Movement became her anchor.

She reminded herself:
"Just show up. You’ll feel better after one hour."
And she did, every time.

Building Confidence, Strength and Trust

For us at UFIT, the most powerful transformation wasn’t just physical, it was her mindset.

Compared to her first pregnancy, Priya felt:

  • Less heavy

  • Less breathless

  • More capable for longer

  • More connected to her body

  • More in control of her symptoms

Consistency played a huge role. From 8 weeks to 34 weeks, Priya trained with us week after week, adapting, learning, and gaining confidence.

She shared that the trust she developed with Kim made all the difference. Every session centred around her comfort and capacity. Using a simple rating system (1–10 difficulty), we always pulled back if something felt above a 7.

This balance of support + safety + challenge helped Priya move through her pregnancy feeling empowered, not restricted.

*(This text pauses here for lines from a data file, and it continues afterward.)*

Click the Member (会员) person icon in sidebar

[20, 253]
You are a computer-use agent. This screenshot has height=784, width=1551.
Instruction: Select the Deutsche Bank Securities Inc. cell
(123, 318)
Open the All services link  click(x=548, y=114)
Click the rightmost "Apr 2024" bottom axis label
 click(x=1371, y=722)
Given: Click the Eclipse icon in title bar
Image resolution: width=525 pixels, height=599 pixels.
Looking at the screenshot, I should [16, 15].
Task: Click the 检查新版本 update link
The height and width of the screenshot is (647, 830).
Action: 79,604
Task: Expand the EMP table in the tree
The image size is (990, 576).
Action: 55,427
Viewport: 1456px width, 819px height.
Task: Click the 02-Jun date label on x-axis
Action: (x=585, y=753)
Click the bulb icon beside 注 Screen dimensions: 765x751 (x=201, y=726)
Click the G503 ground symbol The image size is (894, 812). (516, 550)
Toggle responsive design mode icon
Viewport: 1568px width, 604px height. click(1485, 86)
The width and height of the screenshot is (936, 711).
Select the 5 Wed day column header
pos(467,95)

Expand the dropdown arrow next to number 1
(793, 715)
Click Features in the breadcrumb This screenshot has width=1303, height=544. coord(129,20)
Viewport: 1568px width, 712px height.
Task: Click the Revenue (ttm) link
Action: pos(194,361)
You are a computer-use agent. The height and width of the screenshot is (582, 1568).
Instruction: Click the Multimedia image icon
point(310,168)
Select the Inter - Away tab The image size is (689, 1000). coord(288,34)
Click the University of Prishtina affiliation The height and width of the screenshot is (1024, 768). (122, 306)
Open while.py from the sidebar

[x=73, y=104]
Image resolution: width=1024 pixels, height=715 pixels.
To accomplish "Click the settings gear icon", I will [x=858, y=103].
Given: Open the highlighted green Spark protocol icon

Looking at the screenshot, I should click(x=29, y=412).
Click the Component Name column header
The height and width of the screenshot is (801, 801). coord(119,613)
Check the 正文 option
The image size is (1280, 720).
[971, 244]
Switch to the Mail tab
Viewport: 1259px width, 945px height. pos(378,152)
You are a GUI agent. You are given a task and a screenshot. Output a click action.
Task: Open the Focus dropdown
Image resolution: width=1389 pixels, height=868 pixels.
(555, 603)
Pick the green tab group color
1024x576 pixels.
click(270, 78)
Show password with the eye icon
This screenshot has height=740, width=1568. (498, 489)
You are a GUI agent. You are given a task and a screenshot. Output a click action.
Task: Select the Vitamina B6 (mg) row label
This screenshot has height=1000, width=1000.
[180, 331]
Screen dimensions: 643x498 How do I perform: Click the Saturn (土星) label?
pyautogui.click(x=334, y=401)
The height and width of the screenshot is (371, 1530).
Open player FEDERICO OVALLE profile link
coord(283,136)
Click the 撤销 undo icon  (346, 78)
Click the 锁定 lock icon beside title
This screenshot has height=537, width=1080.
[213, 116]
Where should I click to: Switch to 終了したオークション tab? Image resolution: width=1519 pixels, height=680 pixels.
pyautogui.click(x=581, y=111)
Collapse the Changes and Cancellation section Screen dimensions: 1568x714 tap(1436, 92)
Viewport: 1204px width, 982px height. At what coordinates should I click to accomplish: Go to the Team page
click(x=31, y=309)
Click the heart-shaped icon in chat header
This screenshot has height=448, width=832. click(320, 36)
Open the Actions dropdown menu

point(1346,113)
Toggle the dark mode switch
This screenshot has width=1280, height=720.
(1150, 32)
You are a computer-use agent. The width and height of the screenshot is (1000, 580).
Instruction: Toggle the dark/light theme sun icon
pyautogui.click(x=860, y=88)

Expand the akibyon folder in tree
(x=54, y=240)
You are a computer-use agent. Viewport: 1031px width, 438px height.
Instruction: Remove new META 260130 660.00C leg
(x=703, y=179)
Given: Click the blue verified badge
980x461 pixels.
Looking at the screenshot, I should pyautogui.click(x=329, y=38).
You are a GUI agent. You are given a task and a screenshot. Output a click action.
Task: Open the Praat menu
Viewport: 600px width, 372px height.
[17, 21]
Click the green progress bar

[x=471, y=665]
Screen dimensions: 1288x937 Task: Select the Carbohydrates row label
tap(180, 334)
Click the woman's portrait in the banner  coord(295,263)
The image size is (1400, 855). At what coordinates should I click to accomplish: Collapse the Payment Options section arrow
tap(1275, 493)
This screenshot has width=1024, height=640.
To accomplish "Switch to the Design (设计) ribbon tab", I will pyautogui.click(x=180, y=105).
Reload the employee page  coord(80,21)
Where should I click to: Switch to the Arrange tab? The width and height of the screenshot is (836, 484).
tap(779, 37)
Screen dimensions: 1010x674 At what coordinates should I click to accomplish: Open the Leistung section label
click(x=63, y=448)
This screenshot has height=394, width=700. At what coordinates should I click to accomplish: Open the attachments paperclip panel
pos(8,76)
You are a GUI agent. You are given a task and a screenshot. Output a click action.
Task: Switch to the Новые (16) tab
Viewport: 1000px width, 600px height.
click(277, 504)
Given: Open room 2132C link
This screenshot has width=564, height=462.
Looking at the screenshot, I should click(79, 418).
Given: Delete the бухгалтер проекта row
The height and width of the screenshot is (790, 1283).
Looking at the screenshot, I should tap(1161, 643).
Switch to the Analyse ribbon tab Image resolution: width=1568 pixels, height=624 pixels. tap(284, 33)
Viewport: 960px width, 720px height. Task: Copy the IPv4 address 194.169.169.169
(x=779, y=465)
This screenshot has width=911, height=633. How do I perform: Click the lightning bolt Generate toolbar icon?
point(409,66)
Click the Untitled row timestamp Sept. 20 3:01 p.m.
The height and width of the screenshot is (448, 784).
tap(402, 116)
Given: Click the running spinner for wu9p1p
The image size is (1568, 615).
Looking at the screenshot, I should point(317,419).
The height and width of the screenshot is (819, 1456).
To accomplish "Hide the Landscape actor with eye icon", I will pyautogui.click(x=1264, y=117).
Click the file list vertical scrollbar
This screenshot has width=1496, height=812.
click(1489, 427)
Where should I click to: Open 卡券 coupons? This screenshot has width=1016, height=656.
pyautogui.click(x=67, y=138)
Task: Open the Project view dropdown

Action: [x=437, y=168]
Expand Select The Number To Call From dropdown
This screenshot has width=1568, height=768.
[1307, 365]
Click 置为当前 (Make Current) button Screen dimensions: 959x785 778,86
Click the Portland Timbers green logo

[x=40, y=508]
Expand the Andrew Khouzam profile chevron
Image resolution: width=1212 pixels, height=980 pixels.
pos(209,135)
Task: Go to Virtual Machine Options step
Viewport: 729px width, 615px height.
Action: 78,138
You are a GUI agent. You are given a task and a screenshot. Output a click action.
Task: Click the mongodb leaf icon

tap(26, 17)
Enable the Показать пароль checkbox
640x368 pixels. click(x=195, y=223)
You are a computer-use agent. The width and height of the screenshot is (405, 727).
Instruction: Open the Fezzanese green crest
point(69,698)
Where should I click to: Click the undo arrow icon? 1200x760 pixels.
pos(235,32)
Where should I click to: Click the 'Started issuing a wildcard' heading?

Thriving Through Pregnancy, Not Just Surviving It

By the time she reached the same stage of pregnancy as her first, Priya was noticeably:

  • Stronger

  • More energetic

  • More mobile

  • More comfortable

  • More active

She maintained her routine far longer than before, right up until her body naturally began slowing down. She credits that to a combination of physio, Pilates, and consistent movement, all personalised to her unique needs.

Navigating Pregnancy in an Age of Information Overload

One of Priya’s biggest reflections was the sheer amount of confusing advice online. What to do, what to avoid, what’s safe, what isn’t, it can feel paralysing.

Her takeaway?

Listen to your body. Listen to your doctor. And keep moving in whatever capacity feels right.

At UFIT, we couldn’t agree more. We believe pregnancy should feel strong, supported, and empowering, not limiting. And with the right guidance, it absolutely can.